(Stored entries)
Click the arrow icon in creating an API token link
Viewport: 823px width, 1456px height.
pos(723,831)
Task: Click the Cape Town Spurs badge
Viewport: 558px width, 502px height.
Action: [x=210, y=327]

--

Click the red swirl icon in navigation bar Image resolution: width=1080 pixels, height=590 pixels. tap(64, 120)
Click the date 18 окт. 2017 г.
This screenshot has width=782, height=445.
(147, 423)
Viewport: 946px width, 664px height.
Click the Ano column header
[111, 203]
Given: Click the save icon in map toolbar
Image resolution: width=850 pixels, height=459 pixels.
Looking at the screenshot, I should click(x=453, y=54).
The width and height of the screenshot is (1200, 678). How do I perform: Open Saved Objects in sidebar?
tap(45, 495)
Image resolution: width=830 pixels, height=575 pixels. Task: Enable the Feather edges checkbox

**ASSIGNMENT**
Could you write out, exactly as they stand, only the lines above that begin at the line with "Click the Ano column header" and stop after the line with "Image resolution: width=830"?

**FINISHED EXERCISE**
Click the Ano column header
[111, 203]
Given: Click the save icon in map toolbar
Image resolution: width=850 pixels, height=459 pixels.
Looking at the screenshot, I should click(x=453, y=54).
The width and height of the screenshot is (1200, 678). How do I perform: Open Saved Objects in sidebar?
tap(45, 495)
Image resolution: width=830 pixels, height=575 pixels. Task: Enable the Feather edges checkbox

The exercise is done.